UK market shows keen appetite for Nokia’s first Android phone

Operators and retailers are lining up for the launch of the Nokia X in the UK with the manufacturer reporting strong interest in its first Android phone.

Nokia threw down the gauntlet to its Android competitors last week at the GMSA Mobile World Congress in Barcelona, unveiling three cut-price Android-compatible smartphones – the Nokia X, Nokia X+ and Nokia XL.

All three phones, which are powered by a forked Android variant, are aggressively priced with the Nokia X retailing at £73 and the X+ and XL priced at £81 and £90 respectively.
Although Nokia is initially targeting emerging markets with its Nokia X series, UK and Ireland chief Conor Pierce told Mobile this week that UK operators and retailers are showing ‘very strong interest’ in Nokia’s cut-price Android phones.

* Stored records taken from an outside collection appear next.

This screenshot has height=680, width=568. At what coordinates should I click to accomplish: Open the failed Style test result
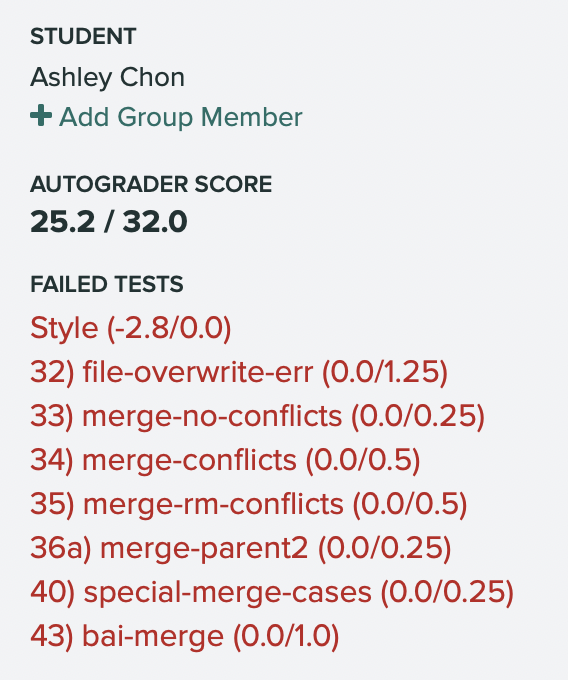[x=131, y=328]
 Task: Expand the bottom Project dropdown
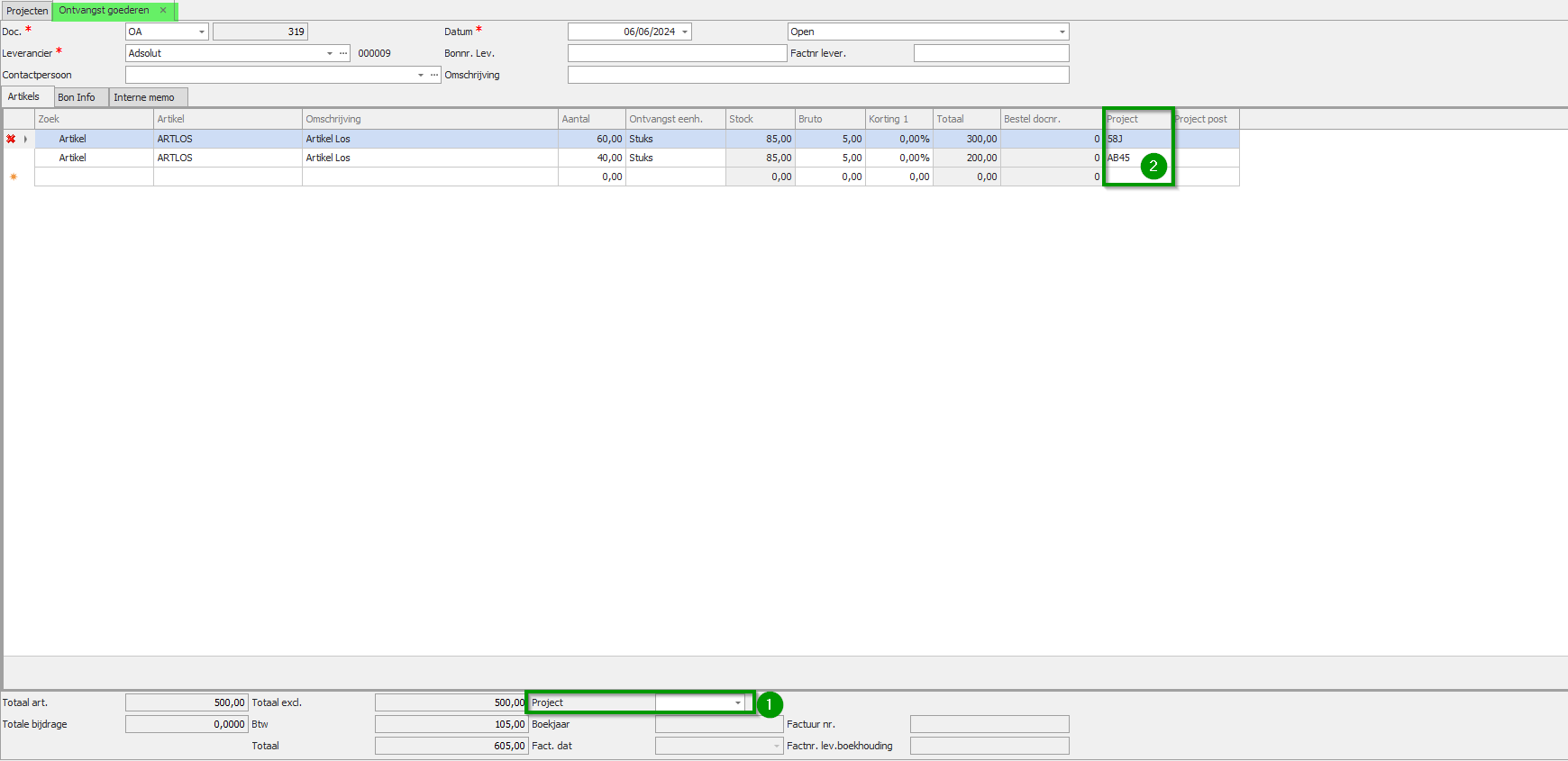pos(738,702)
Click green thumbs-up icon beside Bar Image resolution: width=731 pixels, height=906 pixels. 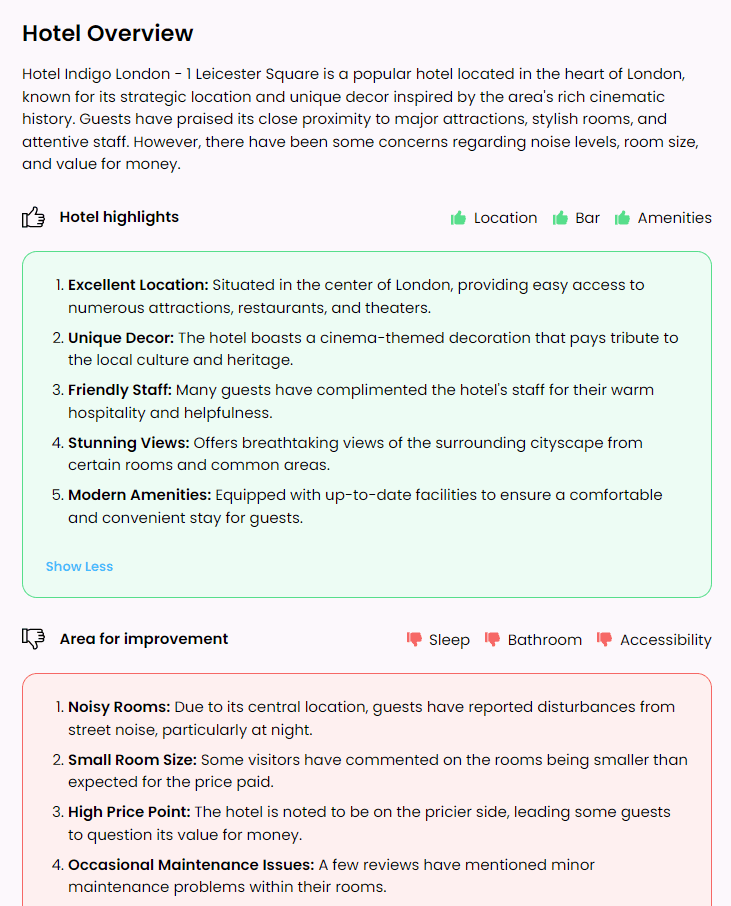(560, 218)
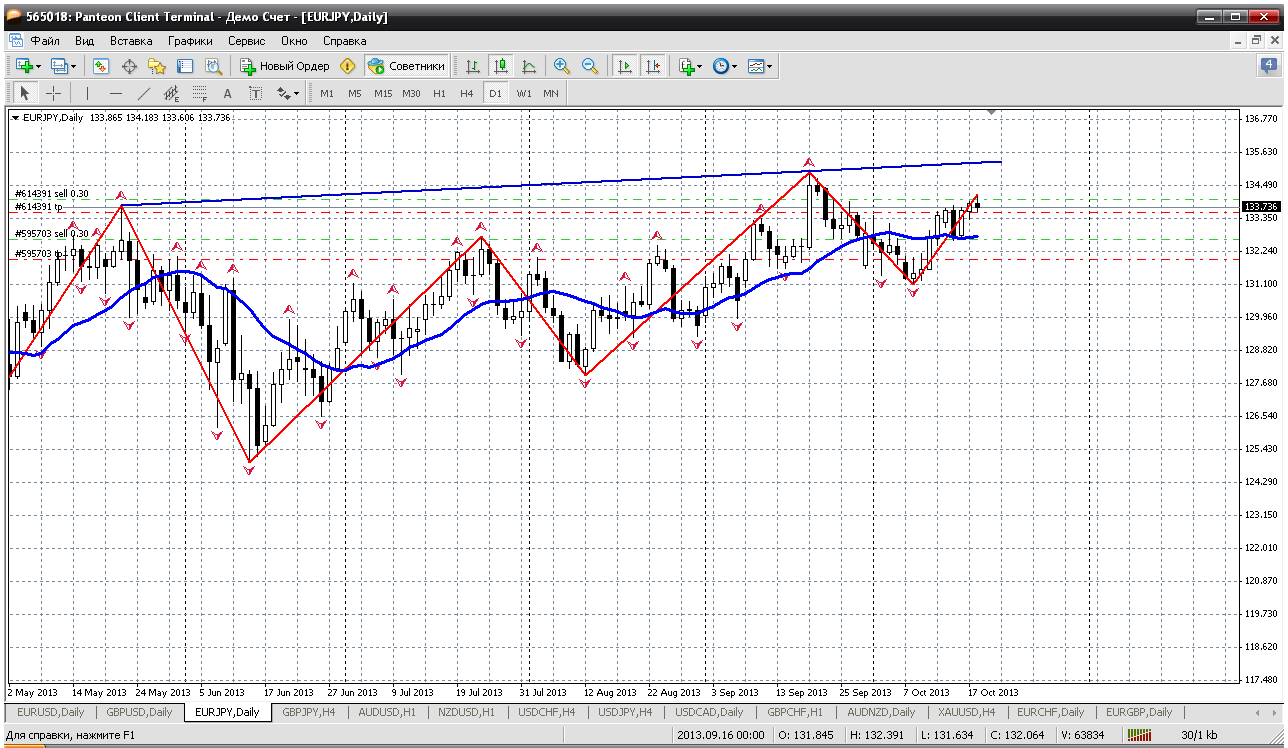Image resolution: width=1288 pixels, height=748 pixels.
Task: Set timeframe to H4
Action: (x=466, y=93)
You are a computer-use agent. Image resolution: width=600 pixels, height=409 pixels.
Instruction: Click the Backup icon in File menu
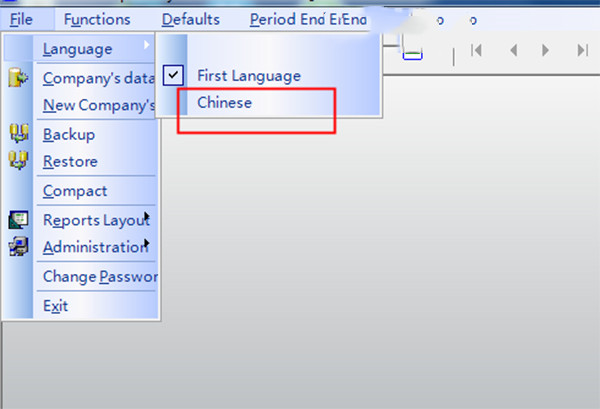coord(18,134)
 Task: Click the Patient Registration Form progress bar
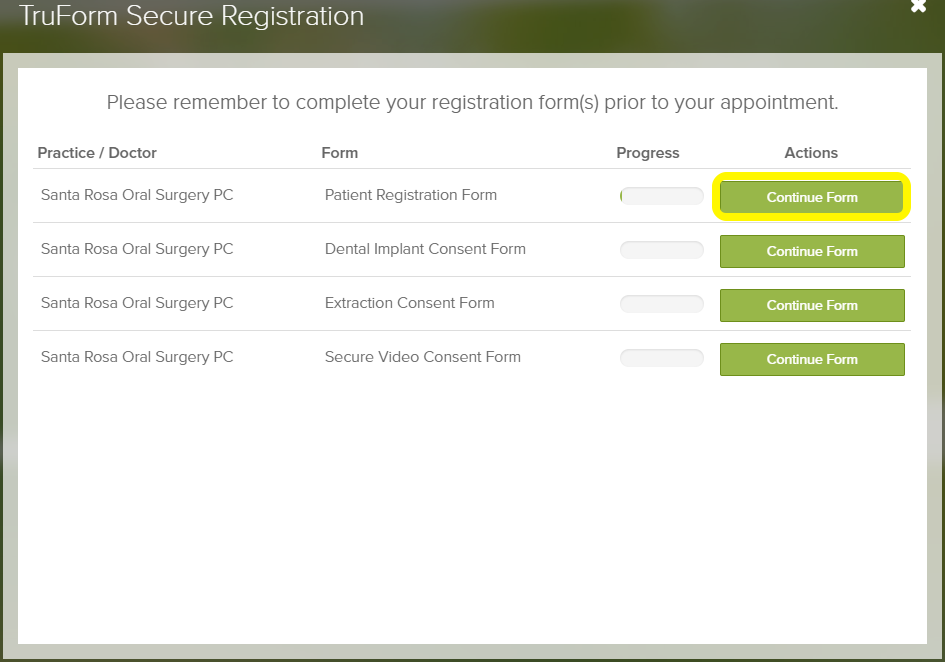[x=662, y=196]
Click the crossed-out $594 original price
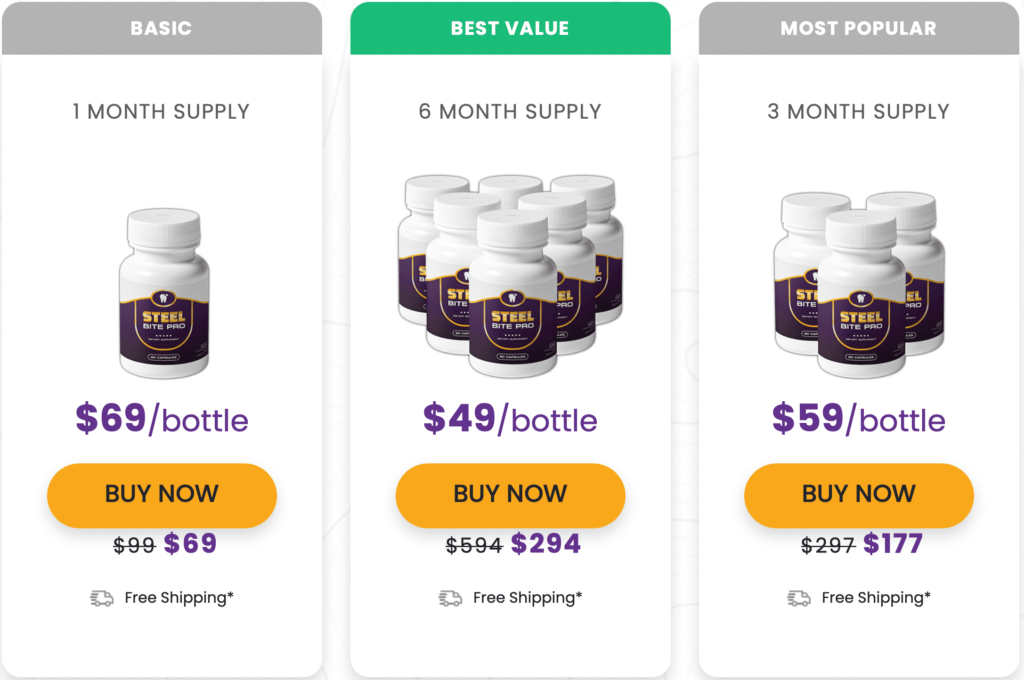 [474, 545]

Speaking at Mobile World Congress, Pierce declined to reveal when the Nokia X series would hit the UK market, but he added: ‘This is our busiest year ever at MWC. All our customers are very excited by our low-end Nokia smartphones. They love the design and they love the idea of having Android on a Nokia device. If you look at the low-end Android space it is very fragmented and the UK experience is very poor.

‘In general the low-end Android smartphones do not offer an optimal user experience. Nokia is known for its build quality and its design excellence and with the price points we are offering we are really confident they are going to be a great success,’ he added.

Pierce said the manufacturer’s decision to develop smartphones with a forked variant of Android is part of a wider strategy to ‘bring people into the Windows world’, by providing integration with Microsoft’s OneDrive cloud storage service, and a selection of preloaded apps that are available on Windows Phones including Nokia’s Here Maps and Mix Radio, Microsoft Outlook and Skype.

He explained: ‘The affordable smartphone market is set to grow by 20% this year and our Windows phones don’t reach that market. We see this as a very strong platform to bring people to the Windows experience.

‘Almost everyone at MWC who has picked up the device has said that it feels like a Nokia device with the same build quality and with features like the Live tiles, so we have brought the quality of experience to these phones.’

Pierce insisted Lumia smartphones would remain Nokia’s primary smartphone platform with the Nokia X range designed to target consumers that can’t afford Lumia phones. He added that Nokia is also aiming to bring down the price of its Nokia X series even further as well as lower the price of its Lumia phones.